There are false beliefs, which can be directly communicated as misinformation or as lies.

I can perform an action that others observe and draw an incorrect conclusion from it,

as was the case with picking up the car keys.

Or I can covertly change the state of the world, making previous beliefs outdated,

as the case of the password. One might think that true beliefs would be acceptable.

There wouldn't be negative side effects. But that's actually not always the case.

In particular, in the wrong context, combining a true belief with a false belief that an agent already has can result in poor decisions.

So for example, if I tell you that the mall is open and that's true, but there happens to be a pandemic and the mall is full of people with severe illness,

then if you decide to go to the mall based upon me telling you that it's open, it may actually have a negative consequence.

Similarly, true beliefs may cause you to leak private information, so they're not always positive side effects.

Similarly, the last type of epistemic side effect is ignorance.

Moving objects to unknown locations, for example, can cause you to go from a state of knowledge

to a state of ignorance. So epistemic side effects are important.

A natural context to discuss epistemic side effects is partially observable and multi-agent environments.

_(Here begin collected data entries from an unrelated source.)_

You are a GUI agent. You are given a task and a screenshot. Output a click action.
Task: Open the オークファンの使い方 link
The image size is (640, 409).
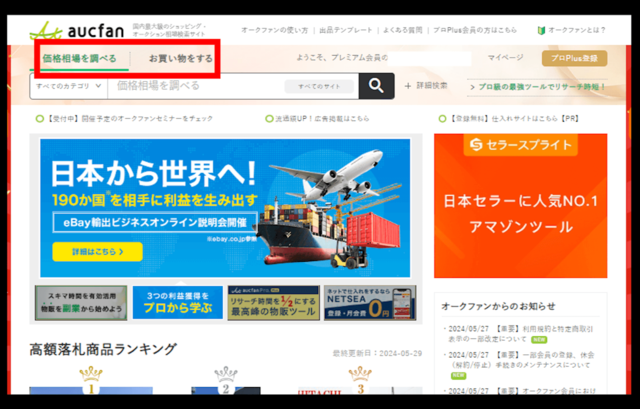click(274, 32)
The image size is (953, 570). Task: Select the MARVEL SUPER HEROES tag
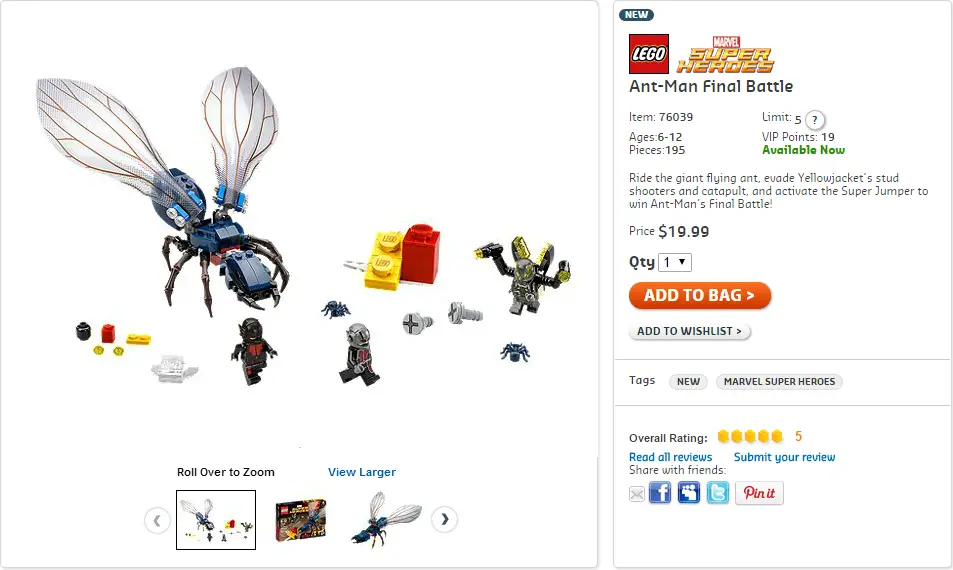[779, 382]
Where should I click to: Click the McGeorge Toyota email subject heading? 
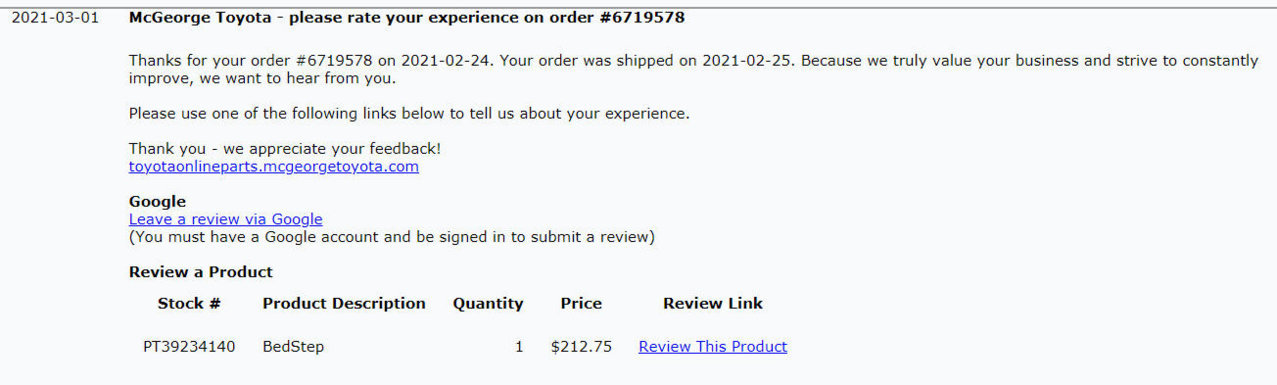(x=407, y=18)
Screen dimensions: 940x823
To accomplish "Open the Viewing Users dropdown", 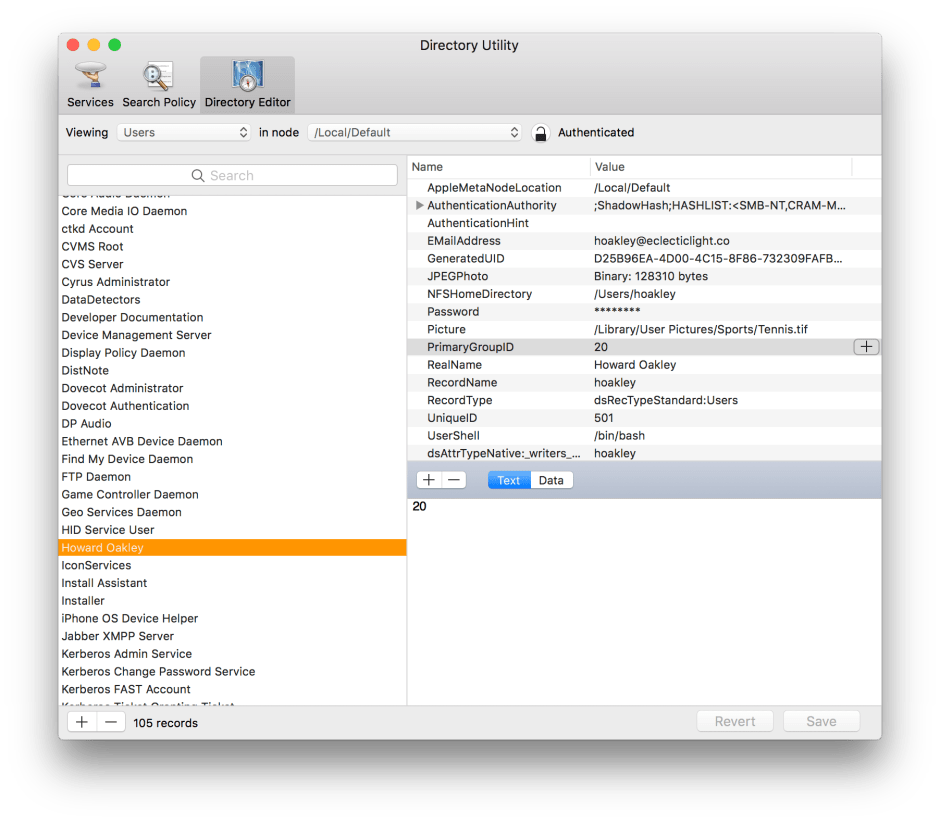I will click(184, 132).
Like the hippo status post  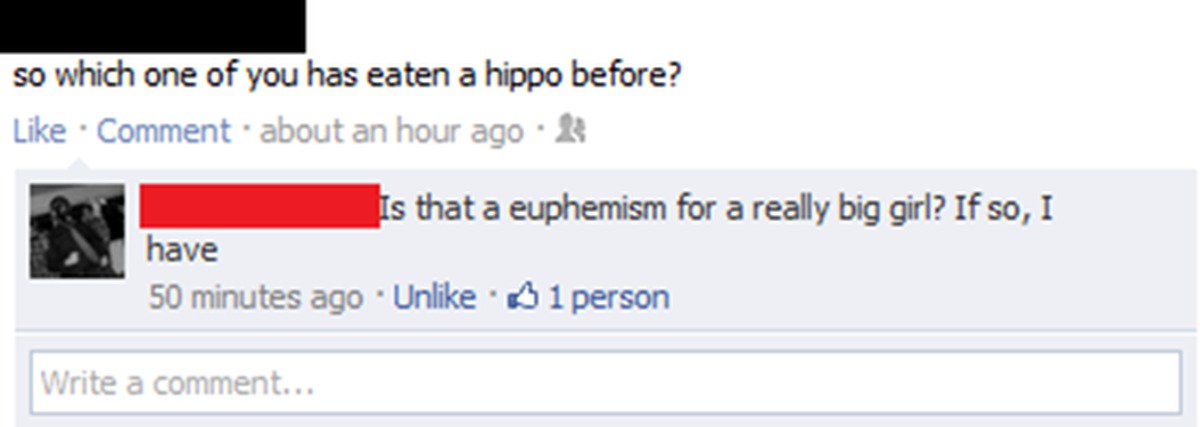point(40,131)
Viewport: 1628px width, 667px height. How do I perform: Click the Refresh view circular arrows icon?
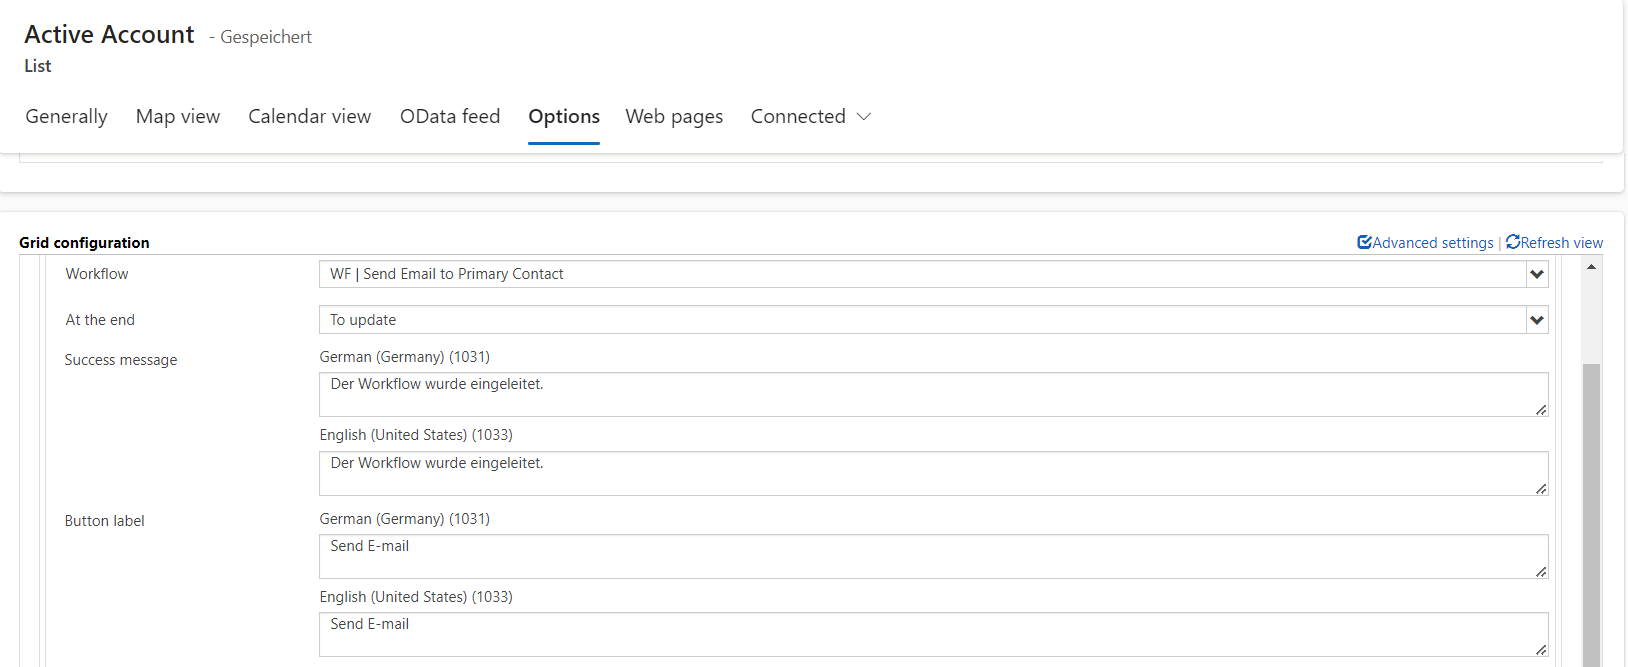pyautogui.click(x=1513, y=242)
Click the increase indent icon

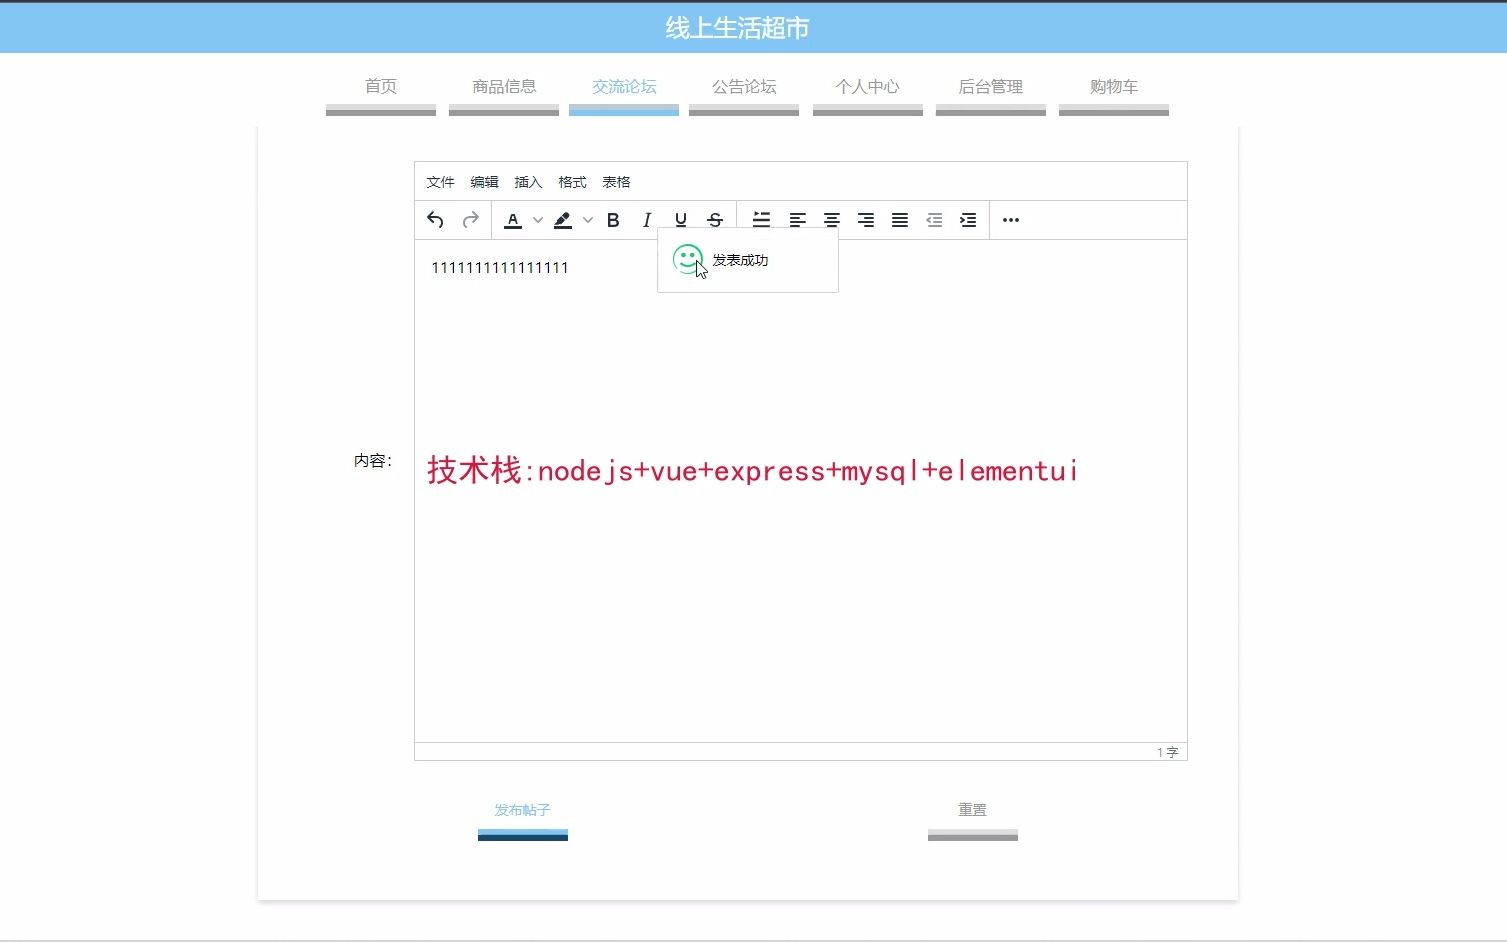(967, 219)
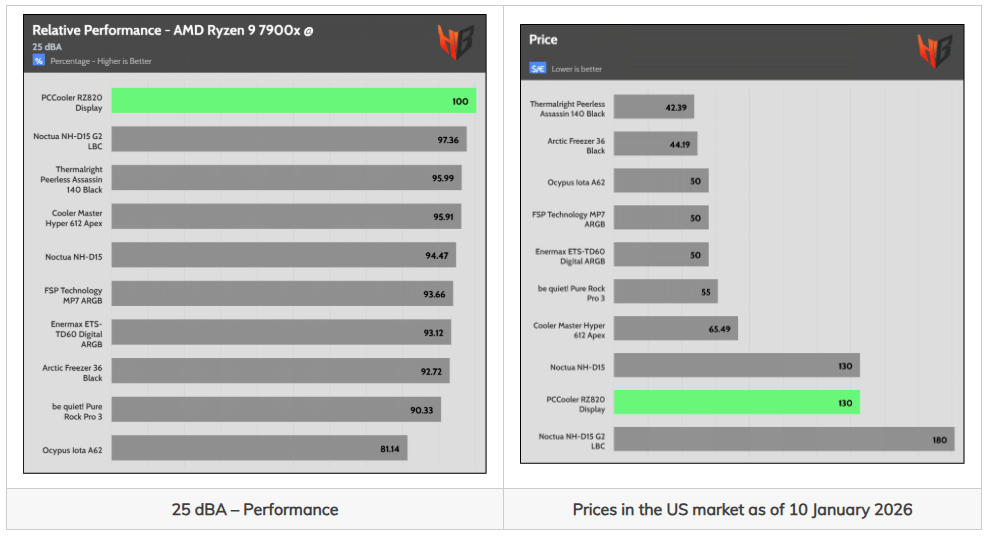
Task: Click the Ocypus Iota A62 81.14 bar
Action: pyautogui.click(x=259, y=448)
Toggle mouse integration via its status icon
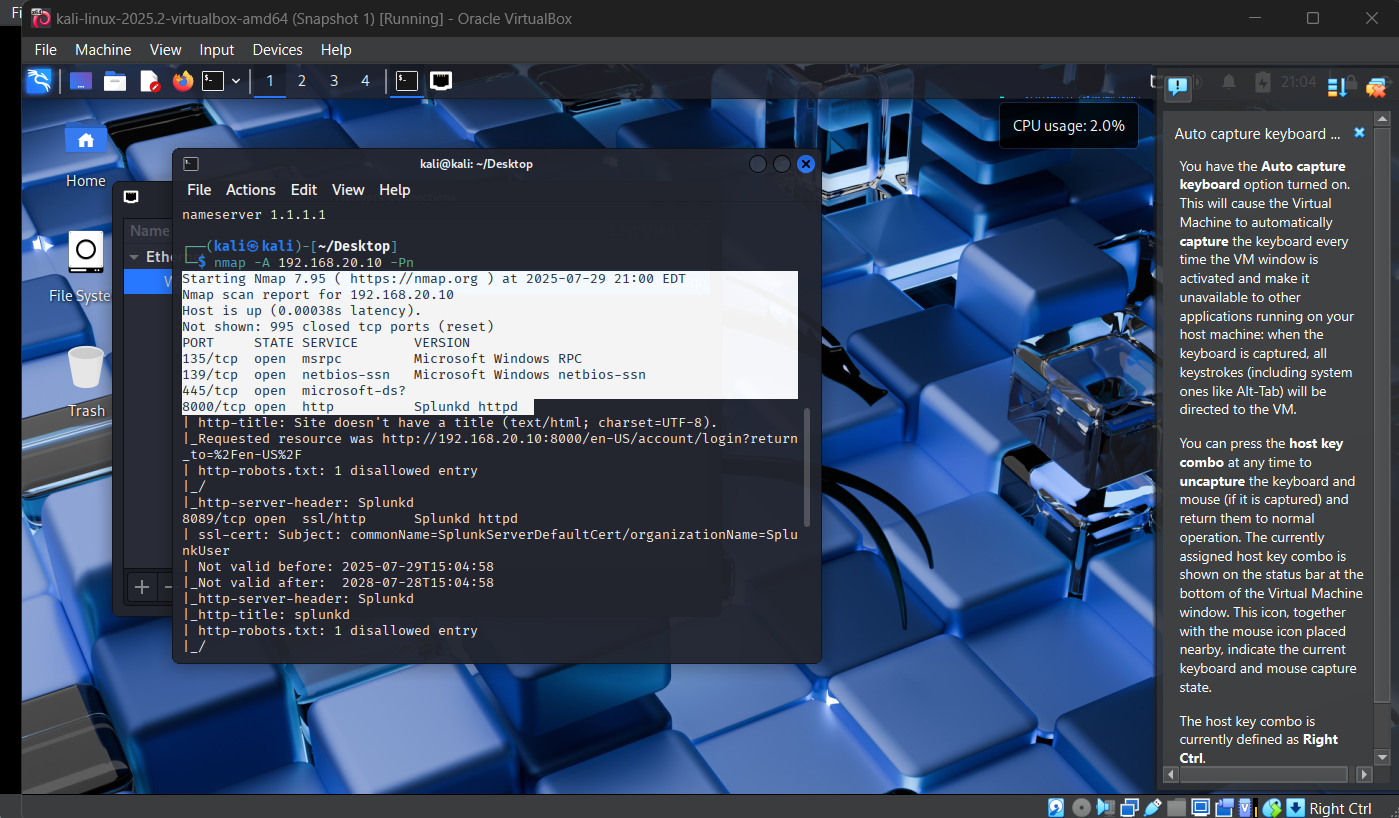Image resolution: width=1399 pixels, height=818 pixels. 1270,806
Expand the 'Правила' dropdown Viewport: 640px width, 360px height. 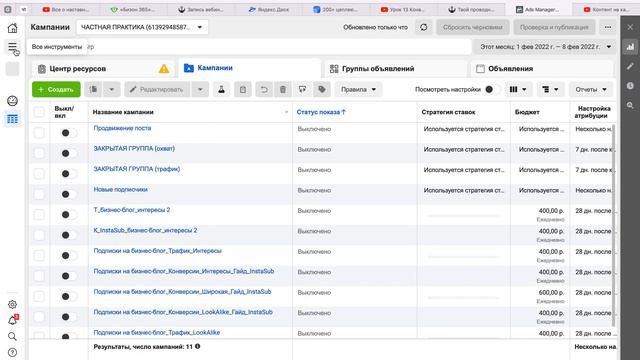[358, 89]
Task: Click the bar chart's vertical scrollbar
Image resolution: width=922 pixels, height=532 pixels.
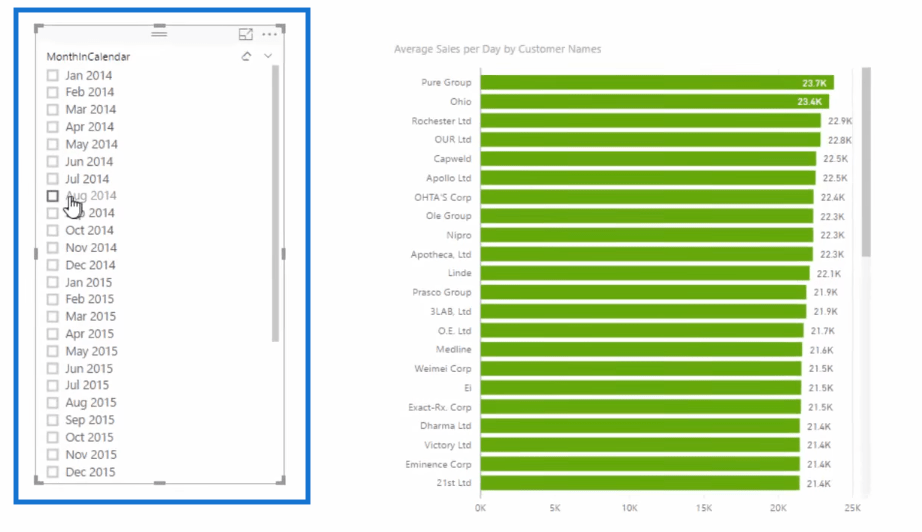Action: click(x=866, y=160)
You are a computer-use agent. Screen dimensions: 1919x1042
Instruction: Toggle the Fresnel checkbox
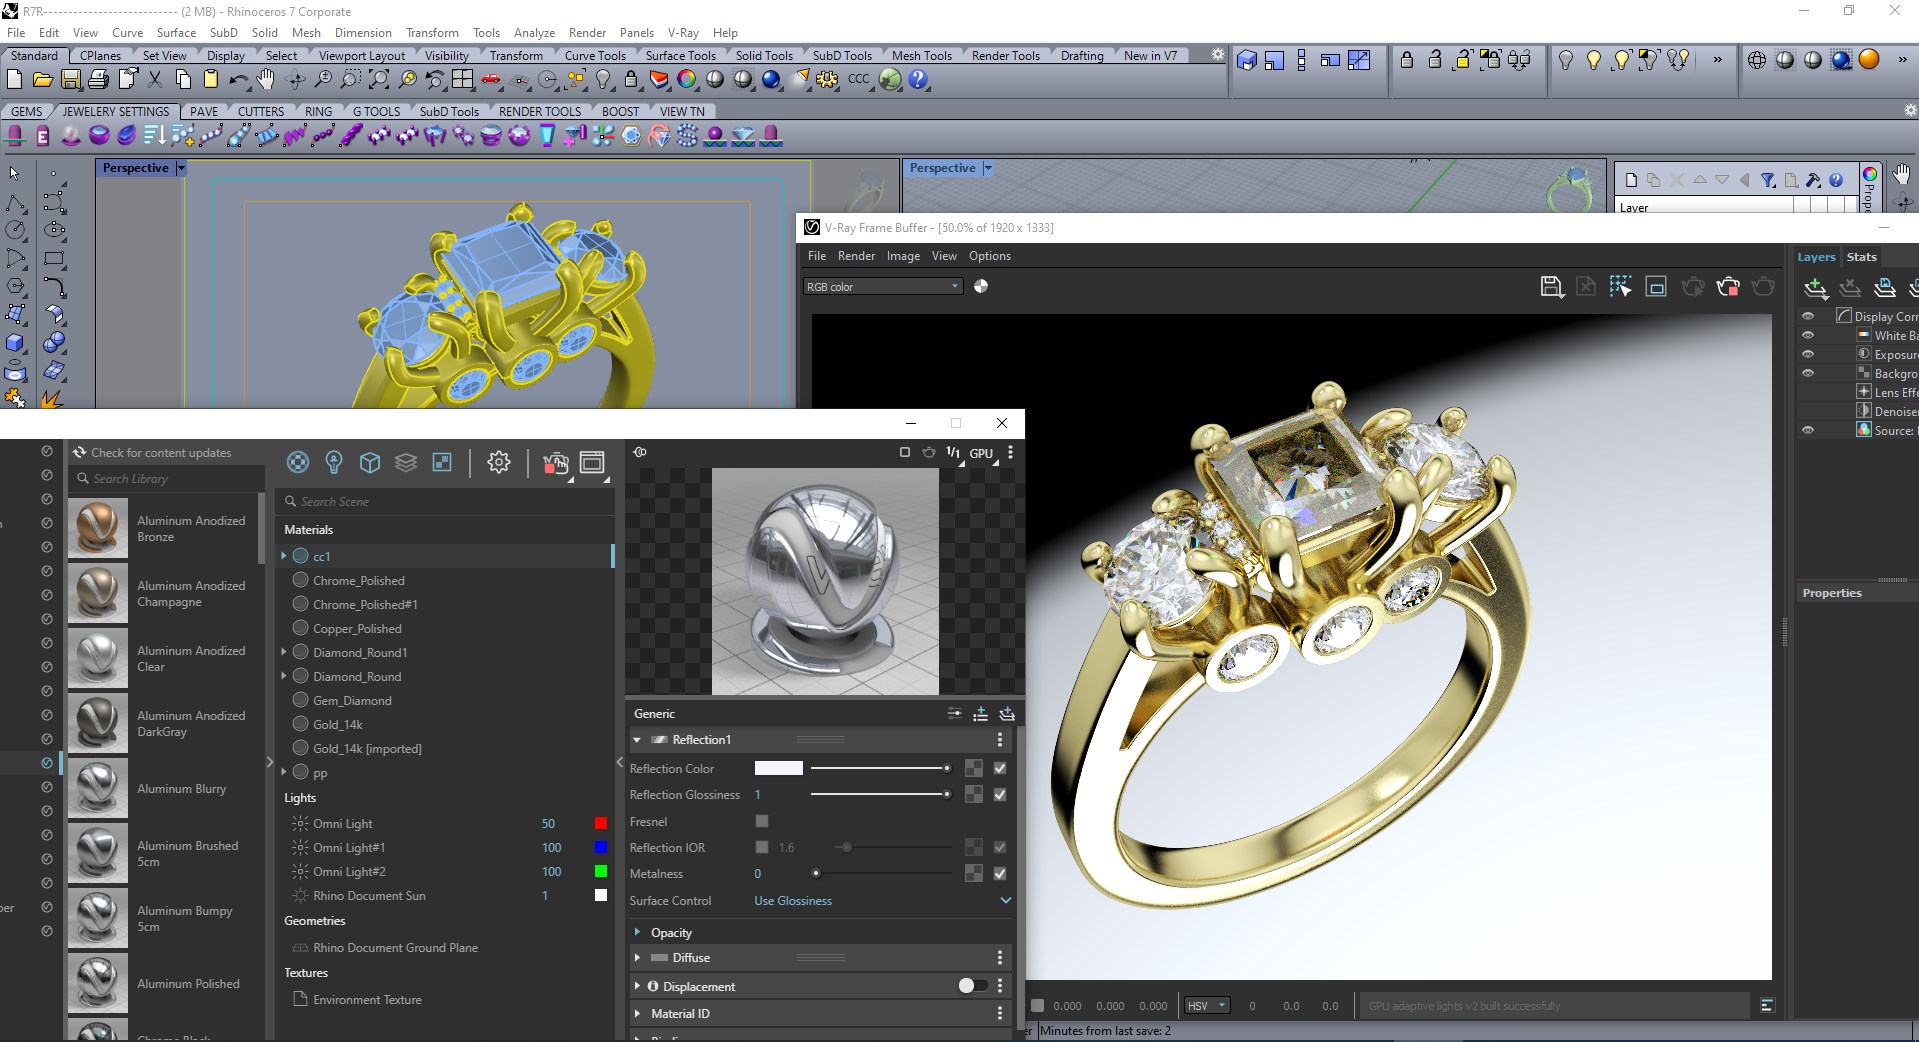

We need some uncertainty about what we know and what we don't know.

But epistemic side effects are really important to study.

And I'd actually argue that they may even be more perilous than physical side effects.

Physical side effects we can observe in the world. We can react to them and we can respond.

Negative side effects are in somebody's head. We can't inspect the beliefs that are in somebody's head.

They're much more difficult to predict and they're much more difficult to detect.

And particularly false beliefs can lead to decisions with catastrophic consequences.

One need only think about large scale military decisions that might be predicated on false beliefs.

Or even if I'm driving my car and somebody tells me to turn right, I may make the false

inference that they've looked to see that there's no cyclist beside me, make the right turn and kill a cyclist.

So false beliefs can be really, really detrimental. So hopefully I've convinced you that epistemic side effects are important.

We have a particular approach to dealing with them that I'm going to describe to you.

And it's based on some past work on avoiding side effects by being considerate of other agents.

And the basic premise of that work is that to act safely, an agent should contemplate

the impact of its actions on the future well-being and agency of others in the environment, including

other acting human agents as well as passive or reactive agents. So the idea is: think before you act.

Think about your consequences not only with respect to yourself and with respect to your

objective, but with respect to the impact that it's going to have on other people in the environment in the future,

on their well-being, on their ability to do what they want to be able to do, and even

on processes like the environment, like streams or other operating processes that are operating in the environment.

And the approach we take, even though this seems multi-agent, is that it's actually quite

pragmatic, which is that a reinforcement learning agent will not be able to compel humans to

consistently and rationally cooperate.

I think that it's hard for us to compel other people to cooperate and other human beings to cooperate consistently and they are not always rational and

even if they do deign to cooperate. So we've got some some great experiments

that show the results. I'm not going to go through them here in the interest of time.

Click, click, click. Click, click, click. That really show that this particular type of approach works very effectively relative to other

approaches where the agent does not consider the outcome of other actions. And I encourage you to look at the results in our paper. I'd like to

stop with two takeaways. The first is that epistemic side effects are an important and understudied problem in AI safety. And also that contemplating the

impact of an agent's actions on the future well-being and agency of other agents is really an effective way of avoiding side effects. Not only side

effects that are about the physical world but also side effects that are epistemic in nature. Thanks.